# Passage provided
....

The coronavirus (COVID-19) pandemic has dealt a devastating blow to the U.S. public relations industry, resulting in client reductions across the board and plummeting revenues that have agencies of all sizes cutting staff to make up for the losses, according to a new report by PR merger and acquisition consultancy Gould+Partners.
The Gould+Partners report, which sought to gauge the coronavirus’ current financial impact on the U.S. PR profession, found that overall, 88.5 percent of the agencies surveyed said they’d lost net revenues because of the COVID-19 crisis. More than a third—38 percent—reported losing at least 20 percent of their client revenues, and more than a quarter—26.4 percent—lost between 10 and 19 percent. Another quarter—24.1 percent—said they lost less than 10 percent.
Additionally, 85 percent of firms said they’d been forced to suspend client work as a result of the outbreak. More than half of firms surveyed—57.5 percent—said they’d also had clients terminate contracts.
On average, nearly one in six firms polled—14.9 percent— said they’d been forced to terminate staff to some extent. 13.8 percent of firms reported furloughing some employees (defined here as no or a partial salary but with continuing benefits), while 5.7 percent said they’d laid off staff. Nearly one in five—18.4 percent—said they’d instituted mandatory pay cuts.
“My prediction, based on conversations with CEOs of very established firms, is that there will not be any firm in North America with net revenues of at least $3 million that will not show a loss of net revenues,” Gould+Partners managing partner Rick Gould told O’Dwyer’s. “I believe the stats will only get worse in the coming weeks. Hopefully the recovery will start in Q3 of this year.”

....

Collected data entries:
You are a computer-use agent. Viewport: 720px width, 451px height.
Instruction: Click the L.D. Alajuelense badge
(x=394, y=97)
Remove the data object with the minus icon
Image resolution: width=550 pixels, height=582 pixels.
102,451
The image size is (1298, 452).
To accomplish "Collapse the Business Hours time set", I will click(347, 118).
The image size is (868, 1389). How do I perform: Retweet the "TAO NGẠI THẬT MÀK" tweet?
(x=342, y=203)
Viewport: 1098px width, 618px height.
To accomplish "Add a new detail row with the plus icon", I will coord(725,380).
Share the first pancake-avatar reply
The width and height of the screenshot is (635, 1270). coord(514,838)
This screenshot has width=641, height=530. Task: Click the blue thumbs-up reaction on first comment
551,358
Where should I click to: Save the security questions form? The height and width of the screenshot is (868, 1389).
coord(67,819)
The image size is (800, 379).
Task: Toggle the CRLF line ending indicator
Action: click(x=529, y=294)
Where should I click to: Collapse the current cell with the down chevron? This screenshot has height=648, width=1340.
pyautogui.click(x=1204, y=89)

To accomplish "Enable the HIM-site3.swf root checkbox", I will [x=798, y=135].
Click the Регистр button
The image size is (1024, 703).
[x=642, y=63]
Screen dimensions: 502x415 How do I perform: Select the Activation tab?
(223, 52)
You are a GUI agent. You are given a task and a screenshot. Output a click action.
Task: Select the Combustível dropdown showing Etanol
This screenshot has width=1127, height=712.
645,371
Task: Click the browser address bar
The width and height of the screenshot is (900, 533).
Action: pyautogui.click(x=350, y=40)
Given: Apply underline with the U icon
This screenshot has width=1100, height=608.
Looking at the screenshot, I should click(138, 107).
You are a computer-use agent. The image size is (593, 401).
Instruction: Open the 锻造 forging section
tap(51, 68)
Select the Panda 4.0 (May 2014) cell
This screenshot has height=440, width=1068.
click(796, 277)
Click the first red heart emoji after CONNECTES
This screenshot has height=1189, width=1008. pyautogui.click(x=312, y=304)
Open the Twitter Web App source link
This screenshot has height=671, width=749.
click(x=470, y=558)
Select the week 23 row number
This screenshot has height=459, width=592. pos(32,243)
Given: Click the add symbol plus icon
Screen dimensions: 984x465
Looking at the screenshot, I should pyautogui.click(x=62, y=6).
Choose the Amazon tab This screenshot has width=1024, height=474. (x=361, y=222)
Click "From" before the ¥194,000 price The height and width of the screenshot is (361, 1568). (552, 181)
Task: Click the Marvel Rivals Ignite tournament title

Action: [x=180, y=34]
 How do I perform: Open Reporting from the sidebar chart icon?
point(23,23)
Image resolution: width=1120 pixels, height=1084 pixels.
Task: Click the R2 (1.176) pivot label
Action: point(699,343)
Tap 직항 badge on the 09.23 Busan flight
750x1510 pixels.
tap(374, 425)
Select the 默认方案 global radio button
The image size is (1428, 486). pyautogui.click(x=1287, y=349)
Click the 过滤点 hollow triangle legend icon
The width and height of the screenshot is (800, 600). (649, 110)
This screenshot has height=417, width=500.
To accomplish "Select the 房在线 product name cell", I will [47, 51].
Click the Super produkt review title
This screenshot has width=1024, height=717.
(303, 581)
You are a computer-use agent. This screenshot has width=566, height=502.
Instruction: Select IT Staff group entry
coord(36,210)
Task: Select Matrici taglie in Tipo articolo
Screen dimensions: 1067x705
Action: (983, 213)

....

# Work to complete
a. Do the following statements agree with the article on COVID-19 and the PR industry? For each, answer yes or no and quote the words of the article that decide it. (i) 88.5 percent of surveyed agencies reported losing net revenues due to the crisis. (ii) 5.7 percent of firms instituted mandatory pay cuts. (iii) Rick Gould hopes recovery will begin in the third quarter of this year.
b. List every staffing or pay measure that firms reported taking in the article on COVID-19 and the PR industry, with the percentage of firms given for each.
c. Carry on the article on COVID-19 and the PR industry from the point where it stops.
These records were drawn from a separate source.

# Responses for each task
a.
(i) Yes: "88.5 percent of the agencies surveyed said they’d lost net revenues because of the COVID-19 crisis."
(ii) No: "Nearly one in five—18.4 percent—said they’d instituted mandatory pay cuts."
(iii) Yes: "Hopefully the recovery will start in Q3 of this year."

b.
- Terminating staff to some extent: 14.9 percent
- Furloughing some employees: 13.8 percent
- Laying off staff: 5.7 percent
- Instituting mandatory pay cuts: 18.4 percent

c.
Almost all the PR firms surveyed—92 percent—claimed they’d already filed for the Payroll Protection Plan, the government-sponsored coronavirus relief package for small businesses. To date, however, only 17.5 percent reported receiving any funds.
A previous Gould+Partners report found that 90 percent of the agencies polled said they planned to apply for a small business loan under the CARES ACT loan program.
The Gould+Partners survey included comments from agency CEOs, one of whom—from an agency located in the New York City metro area with between $10 million to $25 Million—said “If the PPP does not come through we will commence layoffs/furloughs.”
Another agency CEO—this one from an agency in the northeast, with between $3 million and $10 million in revenues—said that “We’re down to the wire with funds coming in from clients, and won't be able to keep going with everyone on staff for much longer without paused programs getting started again.”
Gould+Partners’ “Coronavirus Financial Crisis Report” surveyed 87 anonymous firms across the country between April 13 and 16. Agencies surveyed earned revenues ranging from less than $3 million to more than $25 million.